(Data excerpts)
┌──

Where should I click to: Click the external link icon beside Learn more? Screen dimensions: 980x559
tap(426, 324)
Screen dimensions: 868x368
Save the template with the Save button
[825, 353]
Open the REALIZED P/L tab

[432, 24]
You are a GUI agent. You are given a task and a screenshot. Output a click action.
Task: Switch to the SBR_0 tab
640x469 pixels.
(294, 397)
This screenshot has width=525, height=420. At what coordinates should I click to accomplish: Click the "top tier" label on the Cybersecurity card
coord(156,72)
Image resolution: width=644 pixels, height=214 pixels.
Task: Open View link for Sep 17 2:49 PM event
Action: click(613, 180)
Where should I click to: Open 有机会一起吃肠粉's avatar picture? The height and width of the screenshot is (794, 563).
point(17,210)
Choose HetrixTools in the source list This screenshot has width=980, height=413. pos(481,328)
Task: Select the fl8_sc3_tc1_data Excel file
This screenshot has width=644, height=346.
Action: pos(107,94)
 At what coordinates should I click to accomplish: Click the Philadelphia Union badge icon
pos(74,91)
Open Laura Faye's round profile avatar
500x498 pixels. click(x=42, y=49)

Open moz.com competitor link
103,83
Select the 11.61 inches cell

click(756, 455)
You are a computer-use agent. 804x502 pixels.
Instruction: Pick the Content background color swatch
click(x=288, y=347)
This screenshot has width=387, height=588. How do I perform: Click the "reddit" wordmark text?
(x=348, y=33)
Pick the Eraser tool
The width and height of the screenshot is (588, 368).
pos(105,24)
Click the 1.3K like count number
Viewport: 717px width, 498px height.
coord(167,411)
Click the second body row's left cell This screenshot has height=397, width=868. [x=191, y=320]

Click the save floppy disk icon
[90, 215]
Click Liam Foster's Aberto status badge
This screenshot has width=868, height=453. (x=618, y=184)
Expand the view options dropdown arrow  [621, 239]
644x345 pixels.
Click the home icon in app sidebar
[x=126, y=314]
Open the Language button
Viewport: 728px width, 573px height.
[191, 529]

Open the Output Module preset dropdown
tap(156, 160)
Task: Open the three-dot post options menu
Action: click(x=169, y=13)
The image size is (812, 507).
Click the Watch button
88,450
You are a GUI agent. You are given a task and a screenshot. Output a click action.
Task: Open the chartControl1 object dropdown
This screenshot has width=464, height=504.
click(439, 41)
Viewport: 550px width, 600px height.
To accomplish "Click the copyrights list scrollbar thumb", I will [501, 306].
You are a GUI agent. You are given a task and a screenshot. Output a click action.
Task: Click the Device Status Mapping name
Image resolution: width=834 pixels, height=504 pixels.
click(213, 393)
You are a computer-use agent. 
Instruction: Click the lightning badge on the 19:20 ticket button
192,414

└──

**Work request:** Your task is to repeat the entries exactly.

**Answer to this task:**
Where should I click to: Click the external link icon beside Learn more? Screen dimensions: 980x559
tap(426, 324)
Screen dimensions: 868x368
Save the template with the Save button
[825, 353]
Open the REALIZED P/L tab

[432, 24]
You are a GUI agent. You are given a task and a screenshot. Output a click action.
Task: Switch to the SBR_0 tab
640x469 pixels.
(294, 397)
This screenshot has width=525, height=420. At what coordinates should I click to accomplish: Click the "top tier" label on the Cybersecurity card
coord(156,72)
Image resolution: width=644 pixels, height=214 pixels.
Task: Open View link for Sep 17 2:49 PM event
Action: click(613, 180)
Where should I click to: Open 有机会一起吃肠粉's avatar picture? The height and width of the screenshot is (794, 563).
point(17,210)
Choose HetrixTools in the source list This screenshot has width=980, height=413. pos(481,328)
Task: Select the fl8_sc3_tc1_data Excel file
This screenshot has width=644, height=346.
Action: pos(107,94)
 At what coordinates should I click to accomplish: Click the Philadelphia Union badge icon
pos(74,91)
Open Laura Faye's round profile avatar
500x498 pixels. click(x=42, y=49)

Open moz.com competitor link
103,83
Select the 11.61 inches cell

click(756, 455)
You are a computer-use agent. 804x502 pixels.
Instruction: Pick the Content background color swatch
click(x=288, y=347)
This screenshot has width=387, height=588. How do I perform: Click the "reddit" wordmark text?
(x=348, y=33)
Pick the Eraser tool
The width and height of the screenshot is (588, 368).
pos(105,24)
Click the 1.3K like count number
Viewport: 717px width, 498px height.
coord(167,411)
Click the second body row's left cell This screenshot has height=397, width=868. [x=191, y=320]

Click the save floppy disk icon
[90, 215]
Click Liam Foster's Aberto status badge
This screenshot has width=868, height=453. (x=618, y=184)
Expand the view options dropdown arrow  [621, 239]
644x345 pixels.
Click the home icon in app sidebar
[x=126, y=314]
Open the Language button
Viewport: 728px width, 573px height.
[191, 529]

Open the Output Module preset dropdown
tap(156, 160)
Task: Open the three-dot post options menu
Action: click(x=169, y=13)
The image size is (812, 507).
Click the Watch button
88,450
You are a GUI agent. You are given a task and a screenshot. Output a click action.
Task: Open the chartControl1 object dropdown
This screenshot has width=464, height=504.
click(439, 41)
Viewport: 550px width, 600px height.
To accomplish "Click the copyrights list scrollbar thumb", I will [501, 306].
You are a GUI agent. You are given a task and a screenshot. Output a click action.
Task: Click the Device Status Mapping name
Image resolution: width=834 pixels, height=504 pixels.
click(213, 393)
You are a computer-use agent. 
Instruction: Click the lightning badge on the 19:20 ticket button
192,414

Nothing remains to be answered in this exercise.